What it is -- and isn't.
"The people of the U.S. owe their Independence & their liberty, to the wisdom of descrying in the minute tax of 3 pence on tea, the magnitude of the evil comprised in the precedent. Let them exert the same wisdom, in watching against every evil lurking under plausible disguises, and growing up from small beginnings." --James Madison
As we prepare to observe Independence Day, it is fitting that we pause to consider the origins of the American Revolution and the liberty it enshrined for generations since.
As James Madison aptly notes, it all began with an act of civil disobedience in rejection of a tax on tea -- a Tea Party.
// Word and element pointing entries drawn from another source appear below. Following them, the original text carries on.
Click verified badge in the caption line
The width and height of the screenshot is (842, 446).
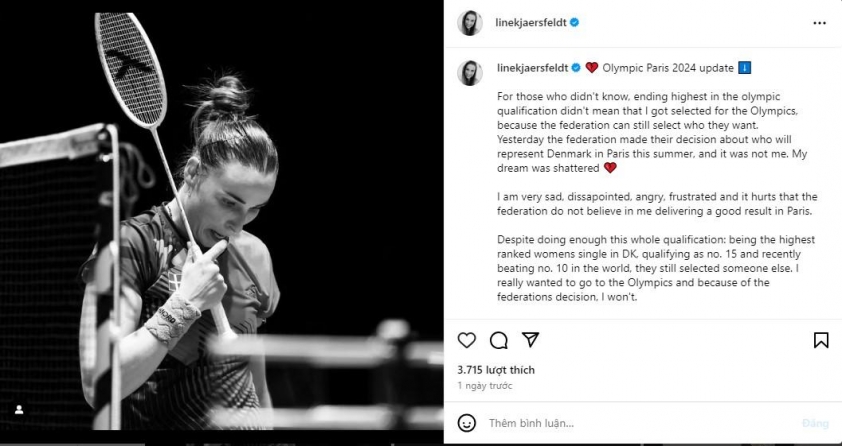click(x=576, y=68)
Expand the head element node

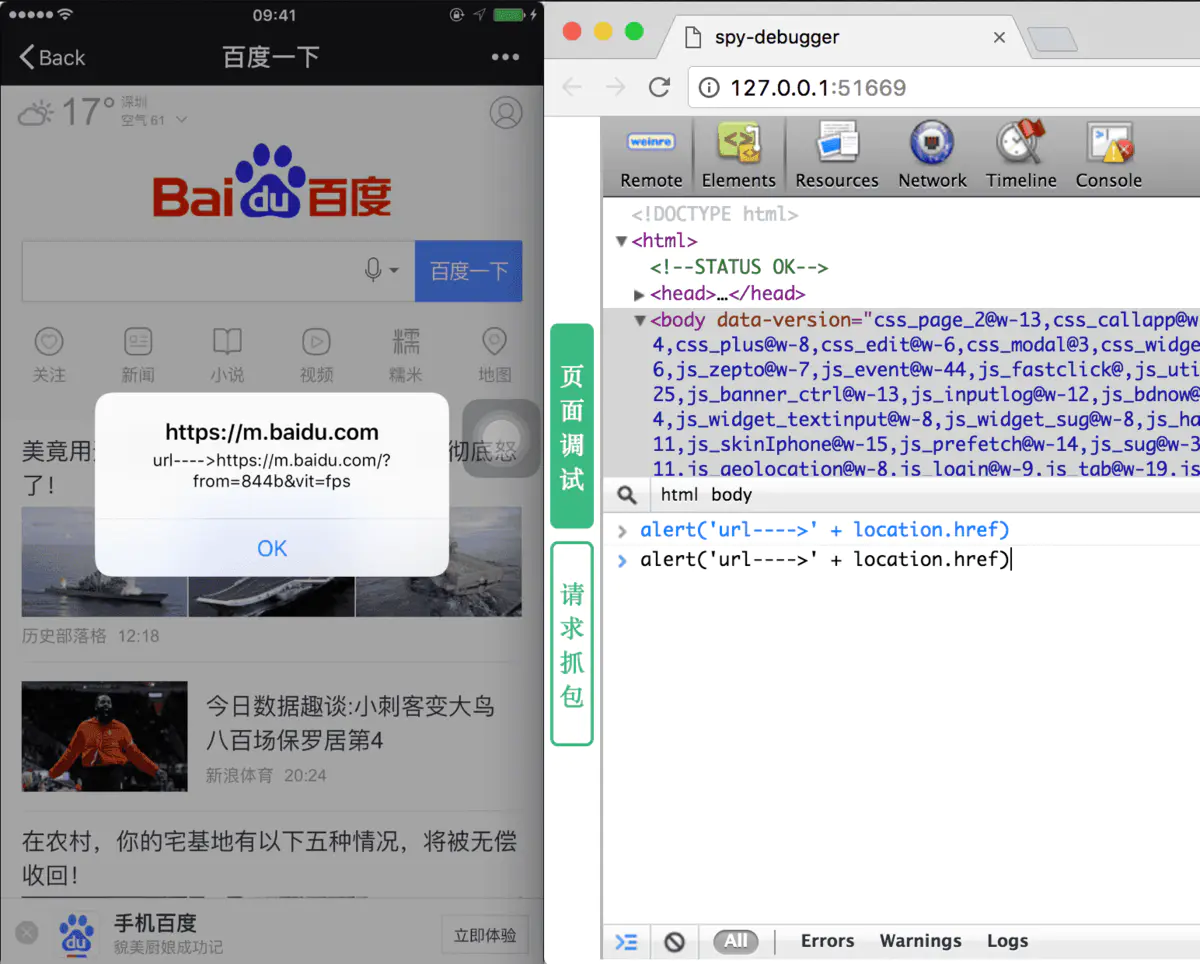640,294
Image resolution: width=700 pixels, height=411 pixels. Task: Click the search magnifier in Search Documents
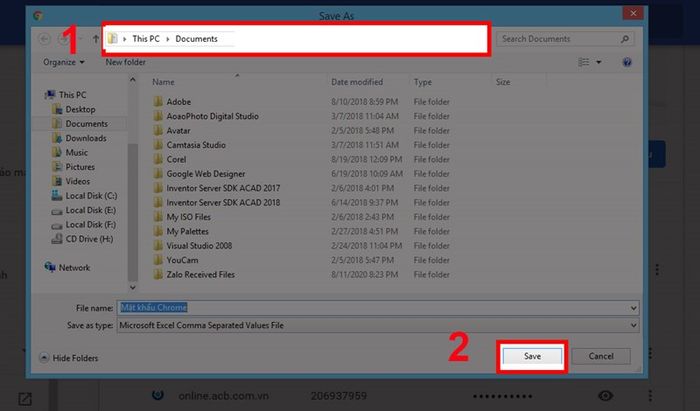pos(625,39)
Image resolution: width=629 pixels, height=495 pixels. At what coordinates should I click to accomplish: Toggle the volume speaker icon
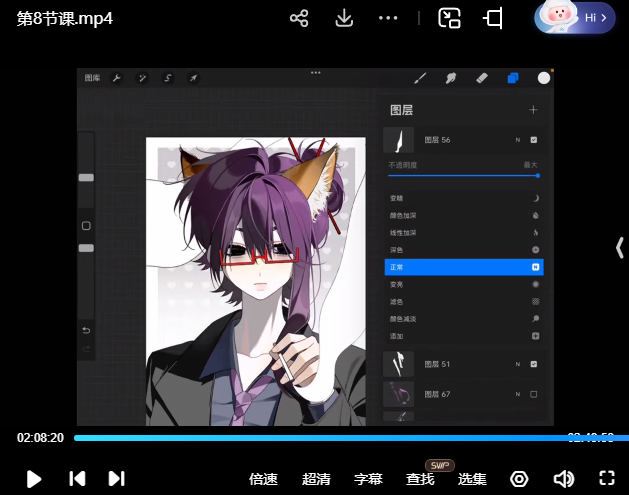tap(564, 478)

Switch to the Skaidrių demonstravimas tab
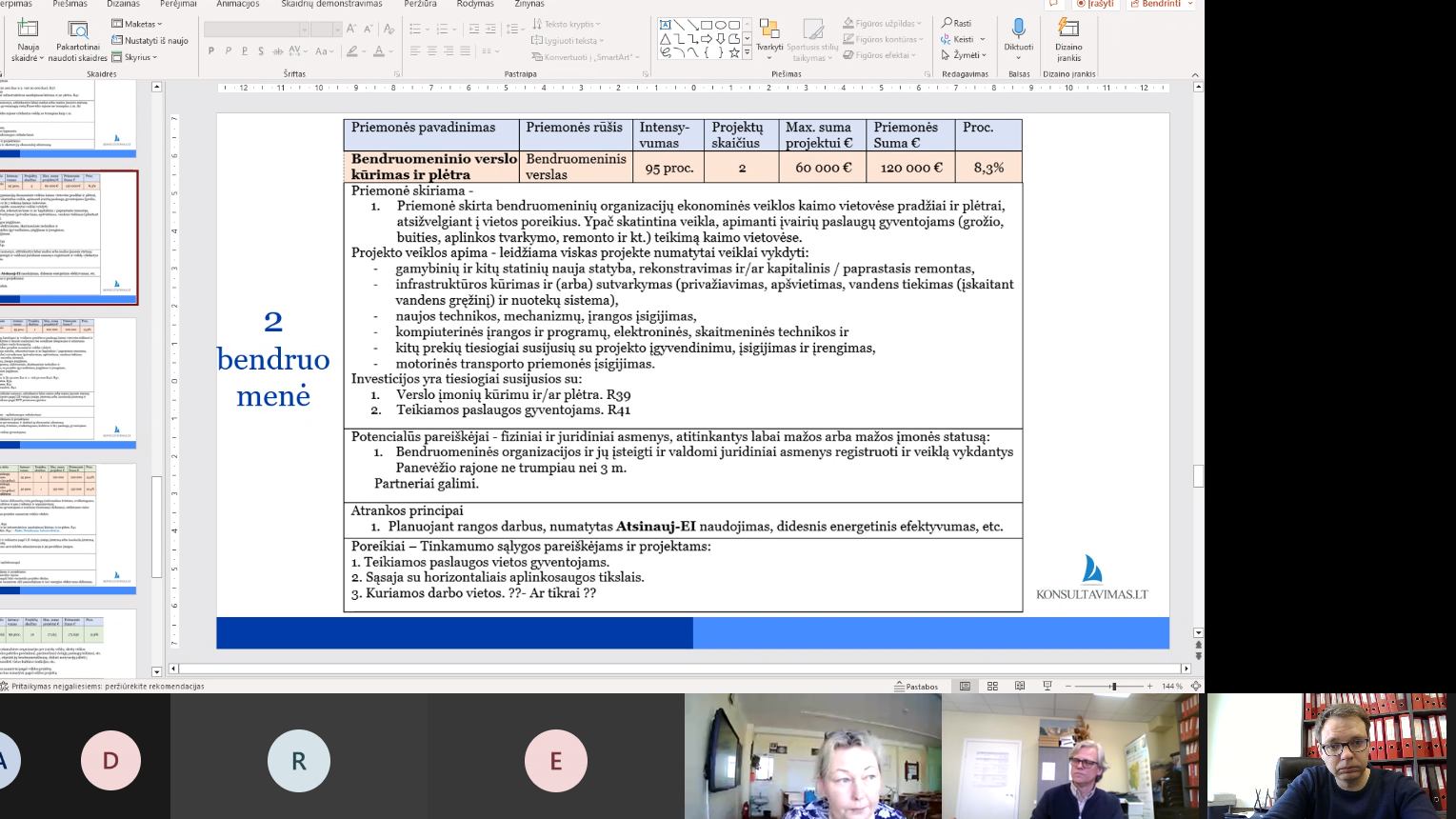331,4
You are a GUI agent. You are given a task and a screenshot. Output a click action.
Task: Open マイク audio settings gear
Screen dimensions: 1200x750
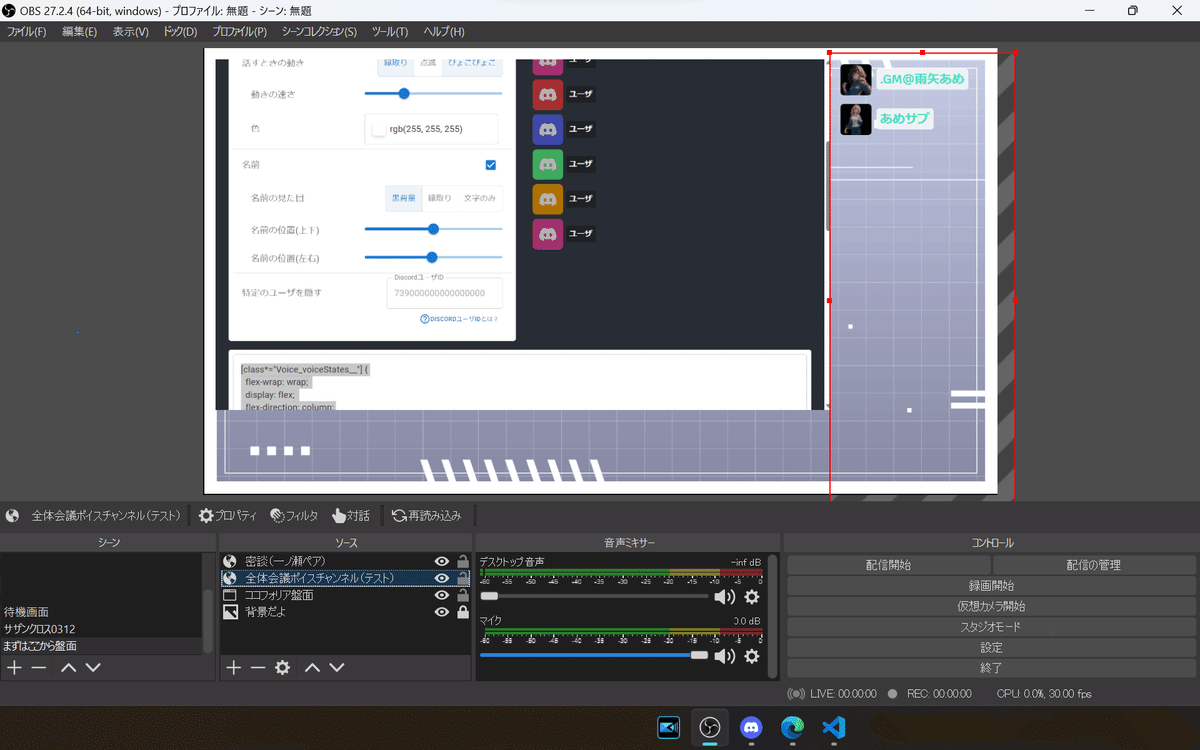pyautogui.click(x=751, y=656)
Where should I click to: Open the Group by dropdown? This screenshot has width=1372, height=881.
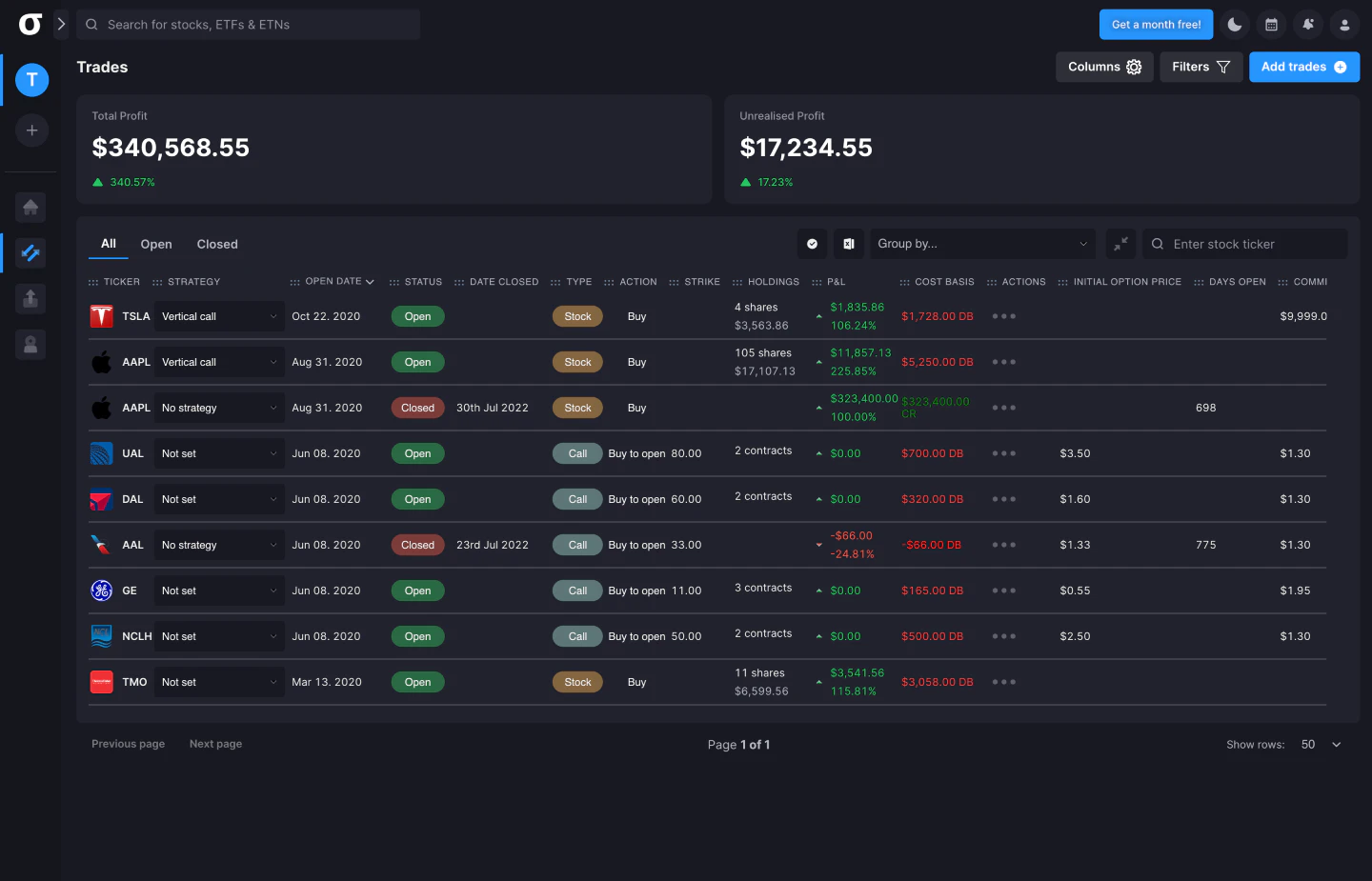click(982, 244)
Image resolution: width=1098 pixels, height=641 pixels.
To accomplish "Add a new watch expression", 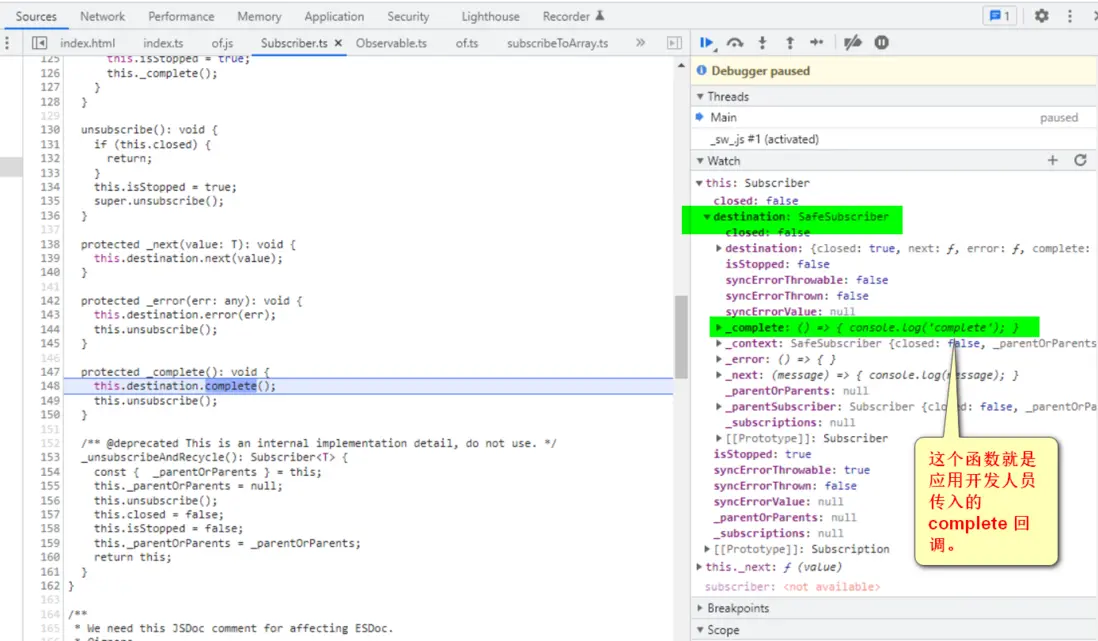I will click(1052, 161).
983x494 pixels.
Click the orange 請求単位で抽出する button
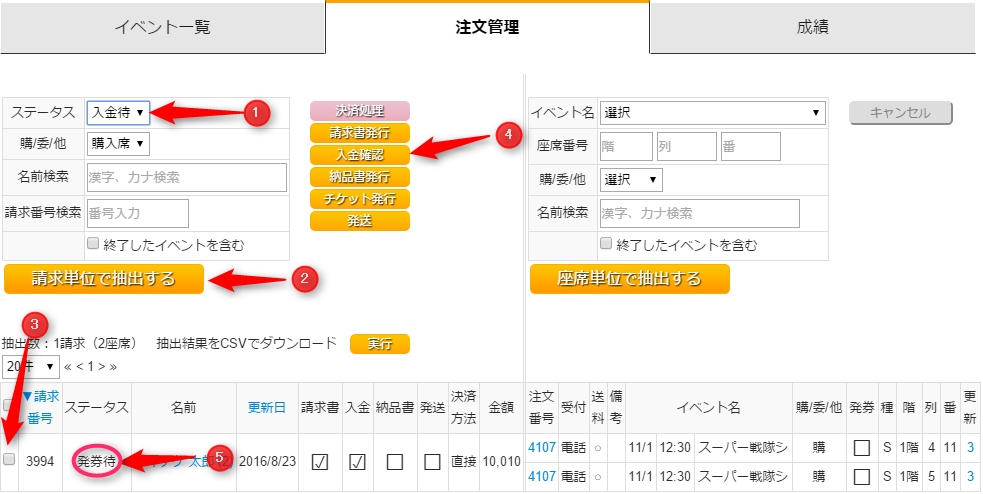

On December 16th, 1773, "radicals" from Boston, members of a secret organization of American Patriots called the Sons of Liberty, boarded three East India Company ships and threw 342 chests of tea into Boston Harbor.
This iconic event, in protest of oppressive British taxation and tyrannical rule, became known as the Boston Tea Party.
Resistance to the Crown had been mounting over enforcement of the 1764 Sugar Act, 1765 Stamp Act and 1767 Townshend Act, which led to the Boston Massacre and gave rise to the slogan, "No taxation without representation."
The 1773 Tea Act and resulting Tea Party protest galvanized the Colonial movement opposing British parliamentary acts, which violated the natural, charter and constitutional rights of the colonists.